§ Document:
Painting the Mother of Exiles

Last month, my column focused on the importance of intersectionality within the LGBTQ movement by highlighting the revolutionary work of Sojourner Truth, an escaped slave, abolitionist, and women’s rights activist.

I’d like to continue to press the importance of intersectionality, particularly given our current political state.

Of late, I’ve received a little criticism that some of my recent Holy Women Icons are too political, particularly with reference to Mothers of Black Lives Matter, Dolores Huerta, and the Midwives of Standing Rock. As a woman artist, and particularly a queer woman artist, the personal is always political. Feminists taught us this decades ago.

Since the lives, loves, and bodies of LGBTQs, women, refugees, immigrants, people of color, Muslims, Jews, those who are differently abled, and the poor continue to be legislated, violated, excluded, and oppressed, I’d contend that writing about, painting about, and working for liberation for all of these intersectional identities is paramount, especially for those who profess faith in a homeless refugee liberator from the Middle East (that would be Jesus, of course).

§ Item coordinate data:
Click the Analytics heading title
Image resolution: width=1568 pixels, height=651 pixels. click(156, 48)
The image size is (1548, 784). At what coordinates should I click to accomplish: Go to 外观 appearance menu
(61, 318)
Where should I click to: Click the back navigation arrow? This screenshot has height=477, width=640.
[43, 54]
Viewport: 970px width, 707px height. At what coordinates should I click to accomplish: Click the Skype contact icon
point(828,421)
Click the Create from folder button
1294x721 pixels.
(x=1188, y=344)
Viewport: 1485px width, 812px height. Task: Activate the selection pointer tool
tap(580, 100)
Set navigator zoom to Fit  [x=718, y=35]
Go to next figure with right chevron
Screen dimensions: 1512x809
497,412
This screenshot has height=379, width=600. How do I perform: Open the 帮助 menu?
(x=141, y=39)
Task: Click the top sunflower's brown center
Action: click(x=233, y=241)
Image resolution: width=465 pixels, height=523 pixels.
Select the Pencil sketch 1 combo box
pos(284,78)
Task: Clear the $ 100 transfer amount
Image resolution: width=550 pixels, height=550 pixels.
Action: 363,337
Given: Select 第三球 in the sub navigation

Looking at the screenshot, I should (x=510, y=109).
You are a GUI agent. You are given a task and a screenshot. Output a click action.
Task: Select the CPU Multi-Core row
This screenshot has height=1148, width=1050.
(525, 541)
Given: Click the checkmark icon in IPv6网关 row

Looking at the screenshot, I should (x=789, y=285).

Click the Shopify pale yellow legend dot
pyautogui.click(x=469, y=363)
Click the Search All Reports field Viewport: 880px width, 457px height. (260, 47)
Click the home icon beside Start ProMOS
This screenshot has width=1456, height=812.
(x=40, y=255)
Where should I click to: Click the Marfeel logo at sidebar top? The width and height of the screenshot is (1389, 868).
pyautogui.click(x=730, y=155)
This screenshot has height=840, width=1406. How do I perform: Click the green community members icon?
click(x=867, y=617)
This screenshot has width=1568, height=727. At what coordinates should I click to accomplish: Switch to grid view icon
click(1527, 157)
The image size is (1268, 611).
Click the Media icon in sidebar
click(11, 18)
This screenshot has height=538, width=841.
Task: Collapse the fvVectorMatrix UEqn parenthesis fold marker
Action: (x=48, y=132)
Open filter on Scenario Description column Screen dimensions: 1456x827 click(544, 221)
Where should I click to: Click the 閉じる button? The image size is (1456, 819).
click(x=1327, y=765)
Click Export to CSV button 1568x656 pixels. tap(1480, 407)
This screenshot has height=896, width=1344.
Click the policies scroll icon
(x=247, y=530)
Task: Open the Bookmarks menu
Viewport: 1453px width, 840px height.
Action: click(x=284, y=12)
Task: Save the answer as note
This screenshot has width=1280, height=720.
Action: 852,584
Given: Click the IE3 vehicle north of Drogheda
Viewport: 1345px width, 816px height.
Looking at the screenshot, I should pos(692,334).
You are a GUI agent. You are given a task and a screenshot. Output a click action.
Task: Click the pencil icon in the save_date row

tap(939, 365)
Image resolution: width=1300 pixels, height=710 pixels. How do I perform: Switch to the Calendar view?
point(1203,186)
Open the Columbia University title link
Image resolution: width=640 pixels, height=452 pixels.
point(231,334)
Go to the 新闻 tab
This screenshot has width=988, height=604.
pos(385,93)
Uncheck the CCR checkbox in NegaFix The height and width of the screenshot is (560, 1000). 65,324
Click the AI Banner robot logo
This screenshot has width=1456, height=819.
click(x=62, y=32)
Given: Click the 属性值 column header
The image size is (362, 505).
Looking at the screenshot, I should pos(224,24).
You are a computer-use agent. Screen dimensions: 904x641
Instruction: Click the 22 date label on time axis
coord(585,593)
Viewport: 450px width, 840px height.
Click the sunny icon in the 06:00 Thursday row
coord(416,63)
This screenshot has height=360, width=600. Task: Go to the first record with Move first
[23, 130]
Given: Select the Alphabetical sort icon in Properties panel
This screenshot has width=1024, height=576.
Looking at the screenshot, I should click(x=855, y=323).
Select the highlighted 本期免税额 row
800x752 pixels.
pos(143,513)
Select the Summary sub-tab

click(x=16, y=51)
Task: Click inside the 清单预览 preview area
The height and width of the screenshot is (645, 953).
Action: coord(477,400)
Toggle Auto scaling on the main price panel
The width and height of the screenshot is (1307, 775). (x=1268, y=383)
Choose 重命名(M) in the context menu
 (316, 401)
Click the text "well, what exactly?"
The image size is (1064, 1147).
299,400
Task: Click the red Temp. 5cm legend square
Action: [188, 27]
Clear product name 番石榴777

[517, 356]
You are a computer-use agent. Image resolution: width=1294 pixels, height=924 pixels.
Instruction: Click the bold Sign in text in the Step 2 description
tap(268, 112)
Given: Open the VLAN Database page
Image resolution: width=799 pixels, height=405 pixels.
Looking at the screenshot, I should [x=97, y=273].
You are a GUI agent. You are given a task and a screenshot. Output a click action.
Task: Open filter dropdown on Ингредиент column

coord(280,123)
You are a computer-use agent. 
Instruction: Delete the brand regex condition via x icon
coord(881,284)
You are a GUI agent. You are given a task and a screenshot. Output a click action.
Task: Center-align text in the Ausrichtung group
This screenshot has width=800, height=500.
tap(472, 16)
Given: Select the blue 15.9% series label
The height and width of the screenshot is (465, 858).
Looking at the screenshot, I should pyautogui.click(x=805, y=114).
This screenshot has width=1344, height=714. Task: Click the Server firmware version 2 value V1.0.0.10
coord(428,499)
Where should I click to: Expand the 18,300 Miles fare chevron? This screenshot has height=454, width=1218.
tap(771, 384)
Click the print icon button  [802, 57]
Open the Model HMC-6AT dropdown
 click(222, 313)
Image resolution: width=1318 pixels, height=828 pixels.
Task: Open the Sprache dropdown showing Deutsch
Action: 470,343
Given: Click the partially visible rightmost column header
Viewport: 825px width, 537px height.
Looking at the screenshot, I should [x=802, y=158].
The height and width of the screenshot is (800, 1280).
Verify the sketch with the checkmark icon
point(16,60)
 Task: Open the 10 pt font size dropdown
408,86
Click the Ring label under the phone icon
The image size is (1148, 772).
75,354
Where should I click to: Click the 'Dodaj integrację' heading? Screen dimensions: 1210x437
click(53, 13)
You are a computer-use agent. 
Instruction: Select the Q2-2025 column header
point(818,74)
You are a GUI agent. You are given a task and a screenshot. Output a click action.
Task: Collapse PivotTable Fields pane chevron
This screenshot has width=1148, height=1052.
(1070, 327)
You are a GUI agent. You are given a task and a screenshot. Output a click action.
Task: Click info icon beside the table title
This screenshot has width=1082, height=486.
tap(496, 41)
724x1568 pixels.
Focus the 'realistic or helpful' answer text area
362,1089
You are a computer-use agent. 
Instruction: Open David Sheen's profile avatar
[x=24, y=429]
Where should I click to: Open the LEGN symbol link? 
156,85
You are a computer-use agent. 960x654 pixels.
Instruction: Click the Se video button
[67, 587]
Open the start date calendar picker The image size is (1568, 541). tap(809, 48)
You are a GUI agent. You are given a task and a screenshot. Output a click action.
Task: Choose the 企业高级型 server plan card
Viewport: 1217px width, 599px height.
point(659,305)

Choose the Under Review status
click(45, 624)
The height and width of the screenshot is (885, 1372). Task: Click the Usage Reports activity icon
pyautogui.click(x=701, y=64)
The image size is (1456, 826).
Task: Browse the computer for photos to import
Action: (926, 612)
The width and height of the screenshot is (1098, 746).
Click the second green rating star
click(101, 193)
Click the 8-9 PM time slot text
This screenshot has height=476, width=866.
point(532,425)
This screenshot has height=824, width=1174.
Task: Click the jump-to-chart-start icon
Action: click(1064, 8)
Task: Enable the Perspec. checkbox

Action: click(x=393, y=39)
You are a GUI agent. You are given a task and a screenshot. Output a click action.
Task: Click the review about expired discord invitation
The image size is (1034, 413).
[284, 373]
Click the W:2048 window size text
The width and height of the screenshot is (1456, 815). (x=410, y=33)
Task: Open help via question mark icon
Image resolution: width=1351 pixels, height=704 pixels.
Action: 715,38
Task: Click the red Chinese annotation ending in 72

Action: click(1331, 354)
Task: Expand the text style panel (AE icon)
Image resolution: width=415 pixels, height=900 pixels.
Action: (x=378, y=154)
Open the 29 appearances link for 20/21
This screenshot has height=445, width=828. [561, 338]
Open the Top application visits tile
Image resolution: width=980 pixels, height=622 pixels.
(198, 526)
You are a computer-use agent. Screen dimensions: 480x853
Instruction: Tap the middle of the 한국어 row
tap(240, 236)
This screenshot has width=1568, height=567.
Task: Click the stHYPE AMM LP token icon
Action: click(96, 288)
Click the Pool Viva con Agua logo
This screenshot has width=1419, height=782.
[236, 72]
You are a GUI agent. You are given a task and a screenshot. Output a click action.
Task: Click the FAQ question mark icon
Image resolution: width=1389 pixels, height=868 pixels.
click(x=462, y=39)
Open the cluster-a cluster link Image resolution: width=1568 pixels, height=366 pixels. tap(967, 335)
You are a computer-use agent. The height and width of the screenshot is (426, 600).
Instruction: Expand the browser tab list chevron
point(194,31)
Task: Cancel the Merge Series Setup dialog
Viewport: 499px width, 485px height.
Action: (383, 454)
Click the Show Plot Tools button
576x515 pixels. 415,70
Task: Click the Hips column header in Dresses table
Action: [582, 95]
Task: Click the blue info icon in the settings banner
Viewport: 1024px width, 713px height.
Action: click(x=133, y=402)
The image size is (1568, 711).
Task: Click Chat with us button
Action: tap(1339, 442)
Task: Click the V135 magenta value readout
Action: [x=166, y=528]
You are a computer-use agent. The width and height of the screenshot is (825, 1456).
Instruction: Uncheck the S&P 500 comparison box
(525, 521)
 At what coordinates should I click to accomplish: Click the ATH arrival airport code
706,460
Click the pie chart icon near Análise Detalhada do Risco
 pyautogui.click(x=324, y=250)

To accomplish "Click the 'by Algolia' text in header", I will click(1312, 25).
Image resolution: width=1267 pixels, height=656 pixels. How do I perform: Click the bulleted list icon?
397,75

§ Job: Print everything in the column from "Since the lives, loves, and" down to "Jesus, of course).". This data stands apart from the column and has no connection to it.

§ Correct answer:
Since the lives, loves, and bodies of LGBTQs, women, refugees, immigrants, people of color, Muslims, Jews, those who are differently abled, and the poor continue to be legislated, violated, excluded, and oppressed, I’d contend that writing about, painting about, and working for liberation for all of these intersectional identities is paramount, especially for those who profess faith in a homeless refugee liberator from the Middle East (that would be Jesus, of course).